The bottom line is this. We’re here. We’re not going to go away. I gave the Board a chance but I’ve dug my heels in now. We want to encourage boxing and remove all the silly restrictions. The MBC is here to stay.”
There can be no doubt that Mr DiCaro speaks very passionately about the sport. It is also difficult to argue with much of his reasoning. From a legal standpoint the MBC certainly seems to have as much right to operate on these shores as the Board and the two will have to find a way to co-exist for the immediate future.

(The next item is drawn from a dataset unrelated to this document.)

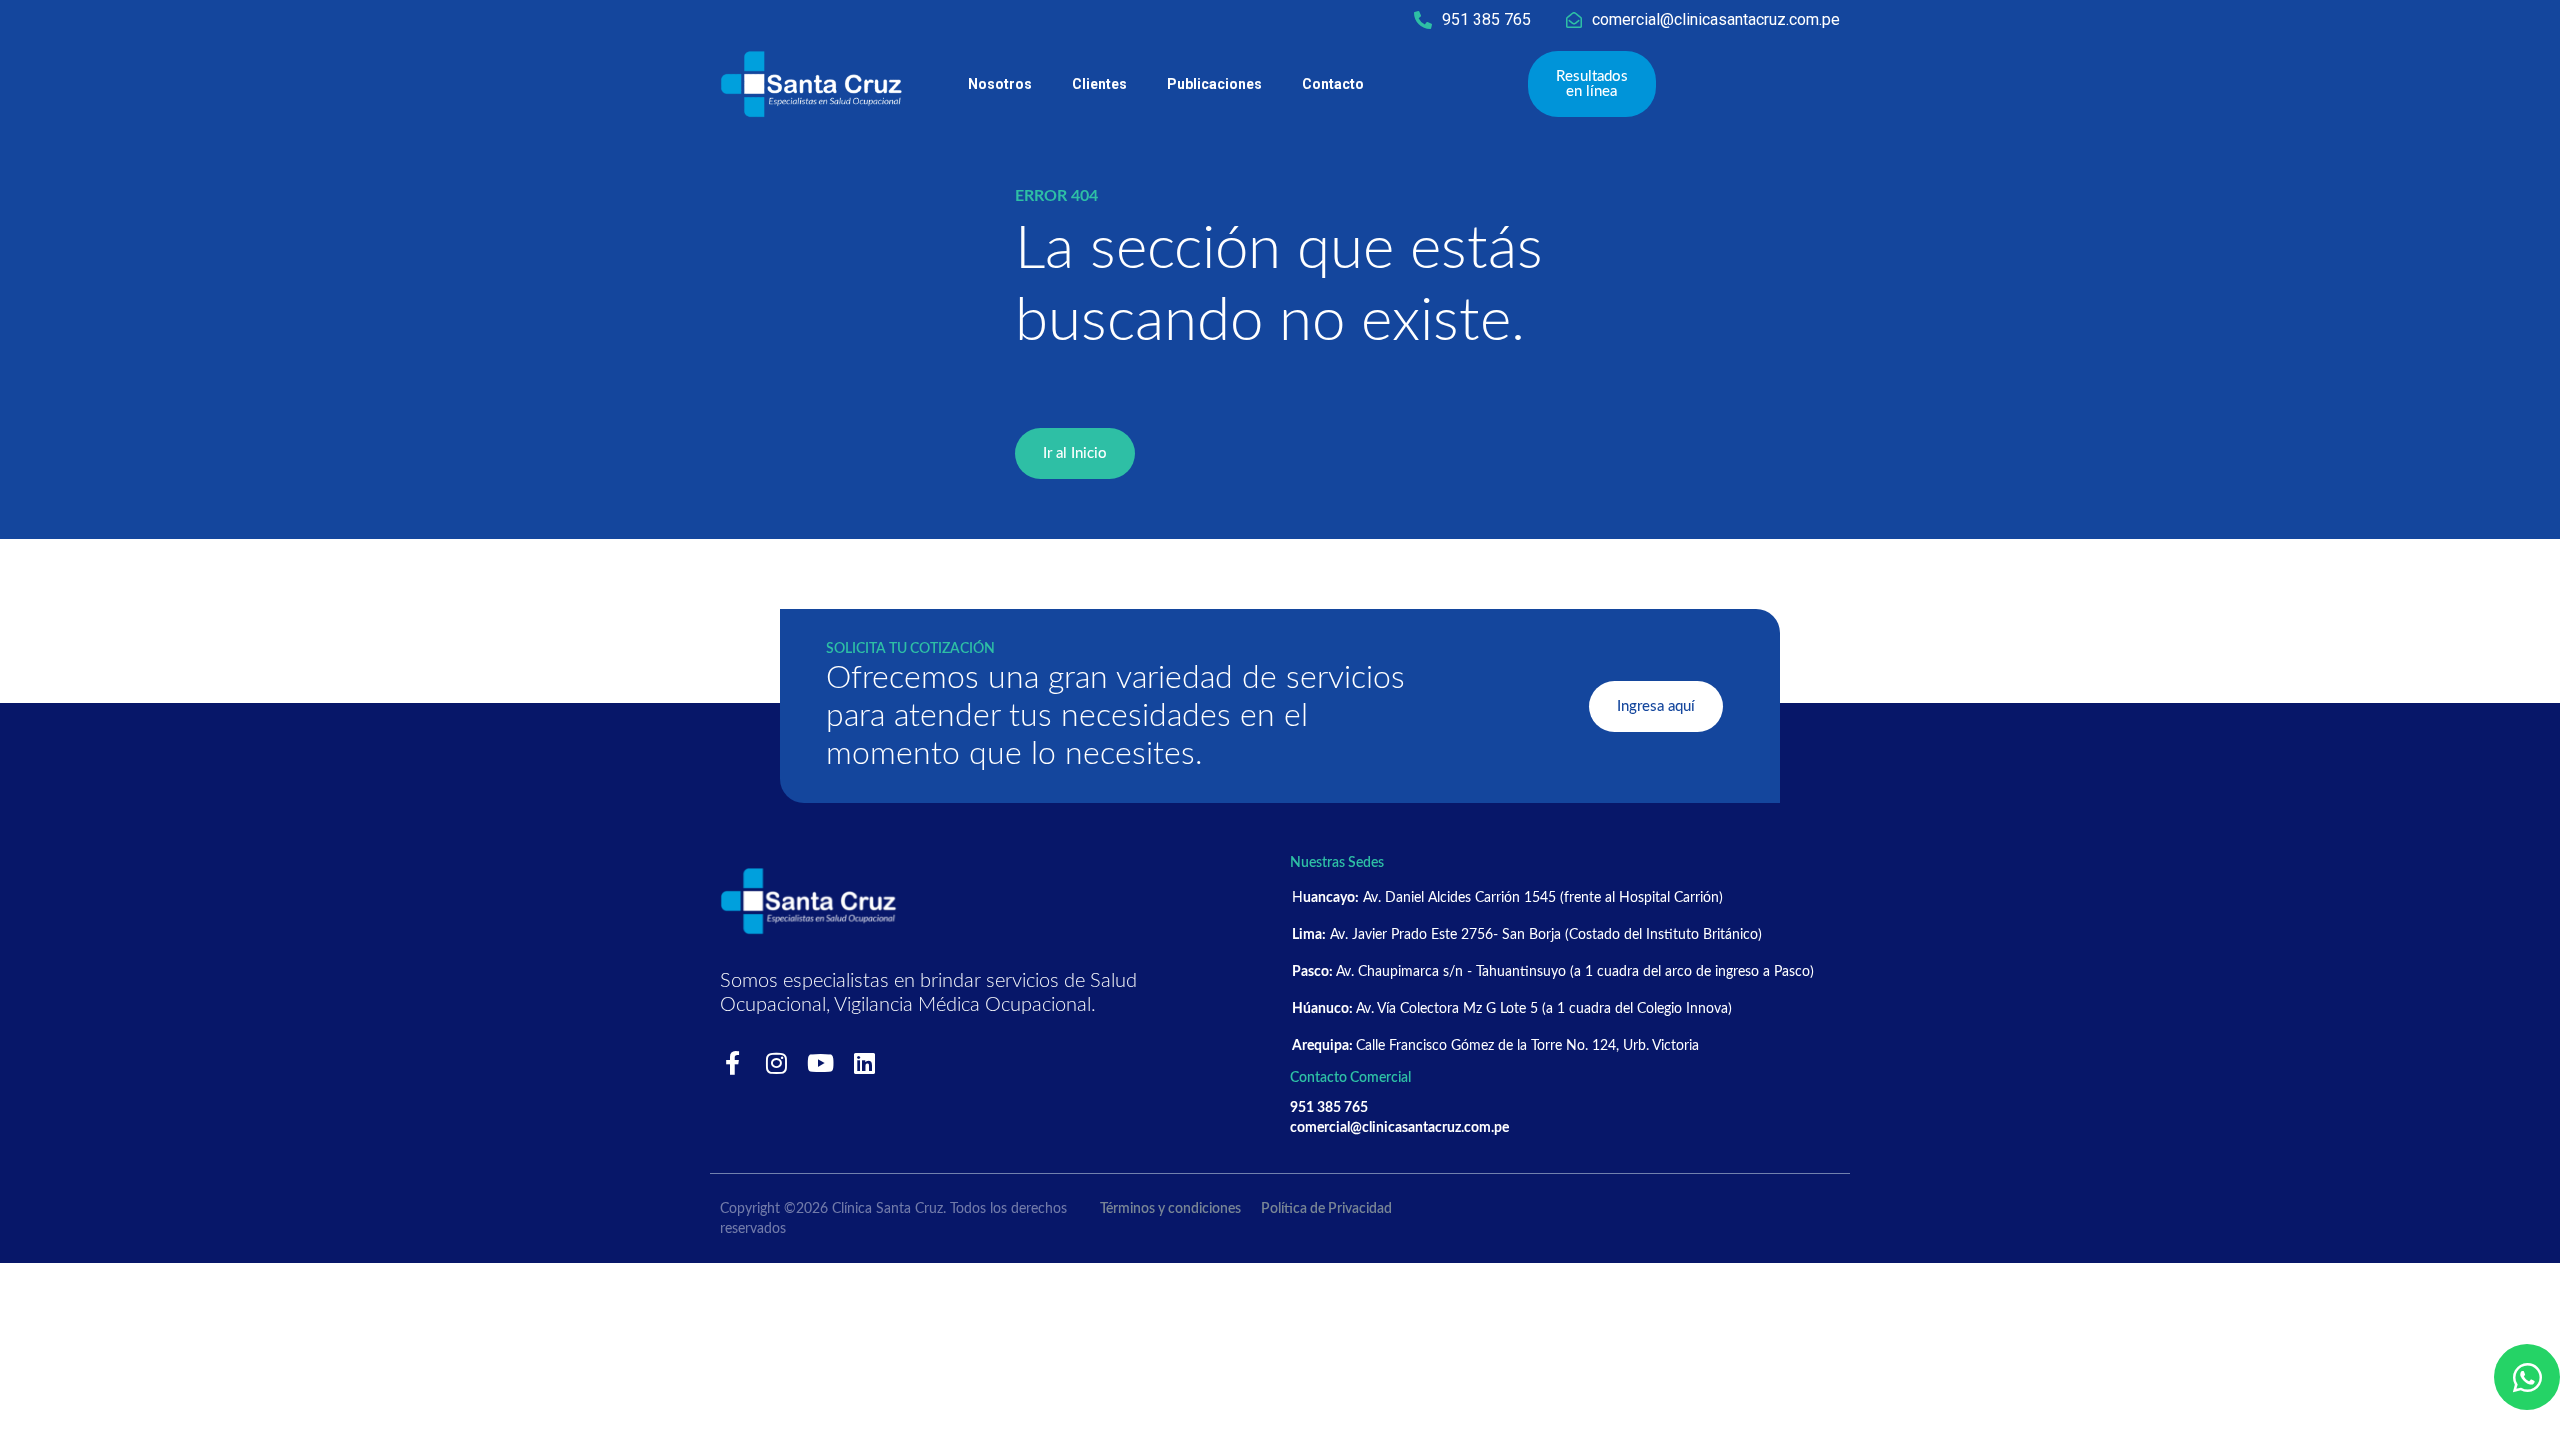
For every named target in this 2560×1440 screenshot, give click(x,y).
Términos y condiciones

Despite saying he was not interested in competing with the BBBoC, Mr Di Caro must privately recognise that if his organisation continues to grow in size and popularity it will inevitably be seen in that context. For now, while all the biggest promoters and boxers fight only on Board sanctioned events it is a competition he cannot win, but for reasons that I am unable to reveal here, it is very likely that shortly that picture will change. If, as seems likely, within the next few years some of the bigger names in UK boxing start to operate under the MBC banner, then the face of the sport in this country will be changed forever.
That shift will be highly significant, perhaps the most significant development since the formation of the Board itself in 1929. Whether it improves British boxing or serves simply to fragment it, only time will tell.